SELECTION
** begin **
= Leonard MacClain =

American organist (1899–1967)

Leonard MacClain (September 8, 1899 – September 1967) was an American keyboardist and composer who was prominent as an organist in the Philadelphia area. He gained international exposure through his recordings for Epic Records.

==Biography==
Leonard MacClain was born in Philadelphia. His career as a theatre organist for silent movies started at the Jefferson Theatre when the regular organist there could not appear on account of inclement weather. In 1919 he began playing at the Fifty-Sixth Street Theater. He became the premiere theatre organist in the Philadelphia area for decades, earning the nickname "Melody Mac".

MacClain was also popular on radio, where he had his own show. In 1935 he debuted an instrument called the "Photona" on the CBS Radio network. The instrument was of two manuals, each manual including six octaves, and had foot controls for volume and tremolo.

By 1950 he was recording for Musicart Records. The late 1950s and early 1960s were the peak of MacClain's exposure, as he signed a recording contract with Epic Records, where he recorded the Wurlitzer organ in the Tower Theatre located in Upper Darby Township, Pennsylvania. During this time, he made numerous concert appearances, often in conjunction with the American Association of Theater Organ Enthusiasts. Highlights included being named convention organist for the Forty-Seventh Annual Rotary Convention in 1956, and as guest soloist with the Philadelphia Orchestra conducted by Eugene Ormandy playing "The Stars and Stripes Forever". He also frequently appeared during daily concerts on the Wanamaker Organ. During this time he lived in Ocean City, New Jersey, with his wife, Dorothy. In 1963, McClain traveled to Baltimore, Buffalo, Rochester and Philadelphia to record organs in four theatres scheduled for demolition and to California to record at the Lorin Whitney Studios in Glendale. These sessions were released on the Ralbar Records label. By 1966 health issues forced him to cancel appearances. He died in 1967 in Devault, Pennsylvania.
** end **
DATA LINES
** begin **
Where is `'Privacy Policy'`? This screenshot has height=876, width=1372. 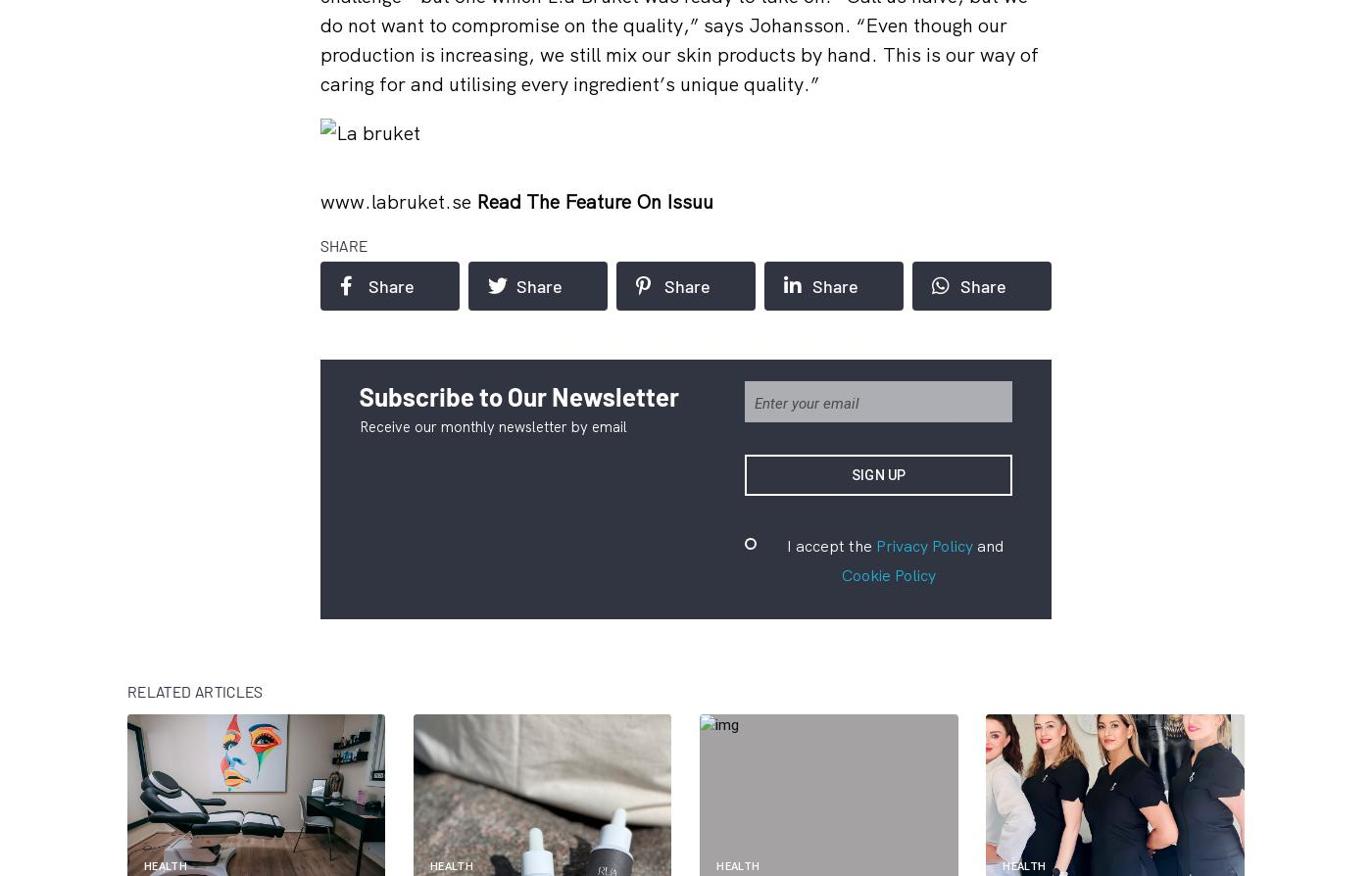 'Privacy Policy' is located at coordinates (923, 545).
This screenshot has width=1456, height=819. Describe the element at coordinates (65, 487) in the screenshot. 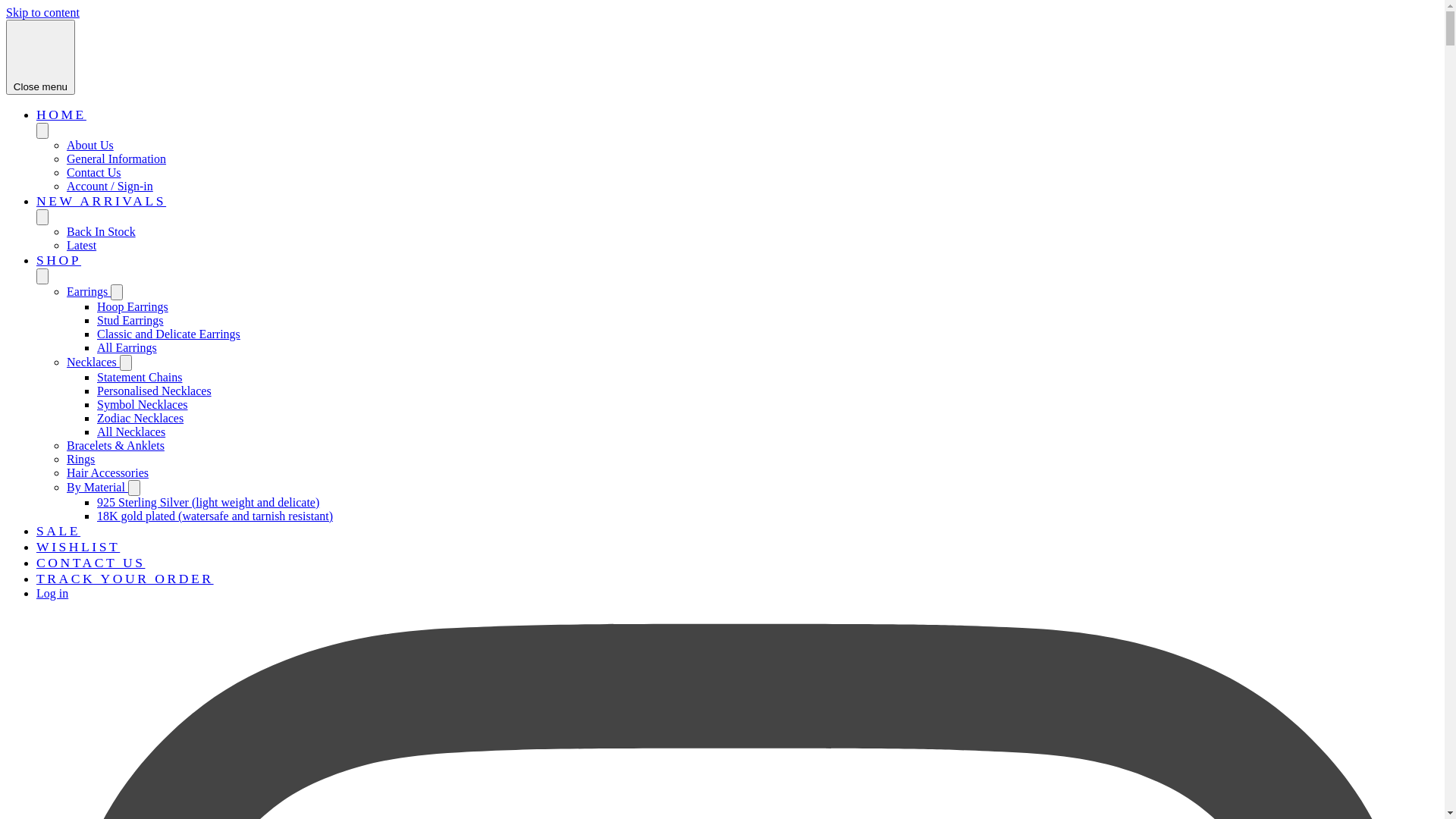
** end **
PROBLEMS
(a) List every record label named in the biography of Leonard MacClain.
(b) Extend the biography of Leonard MacClain beyond its final sentence.

ANSWERS TO THE TASKS
(a) Musicart Records, Epic Records, Ralbar Records

(b)
==Playing style and legacy==
His playing was described as "forthright" and "sensible", yet he was also noted for his improvisational skills. He was said to be able to play any song he had heard from memory, making up the chords and accompaniment as he went along. On his radio show, he offered a prize to any listener who could stump him with a song, but was rarely bested. He was reviewed by Billboard as "outstanding".

MacClain was sought after as a teacher of his instrument. Students included Dennis James, who at the age of 16 was sent by MacClain to replace him in a Detroit concert when the organist suffered a heart attack, Dick Smith, Shirley Hannum Keiter, and Barbara Fesmire.

==Partial list of compositions==
- "Days Without You Are Endless"
- "Smile Darn Ya Smile"
- "Where You Are Concerned"

==Selected discography==

===Albums===
- Choice Christmas Carols (Valdoray VLD-101-L) 10" LP (1952)
- Theater Organ in Hi-Fi (Epic LN-3273) (1956)
- Joy to the World (Epic LN-3283) (1956)
- Operetta for the Theatre Organ (Epic LN-3372) (1957)
- More Theater Organ in Hi-Fi (Epic LN-3655) (1960)
- Theatre Organ After Dark (Epic LN-3697) (1960) (Re-released as Columbia Special Products EPSP-569)
- Leonard MacClain's Golden Years of Theatre Organ (1963) (Ralbar Records SDLP6300) 2 disc set
- Leonard MacClain Plays for Theatre Organ Lovers (Ralbar Records SOLP 6301)
- Leonard MacClain Plays Baltimore's Fabulous Stanton Theatre Organ (Ralbar Records SOLP 6302)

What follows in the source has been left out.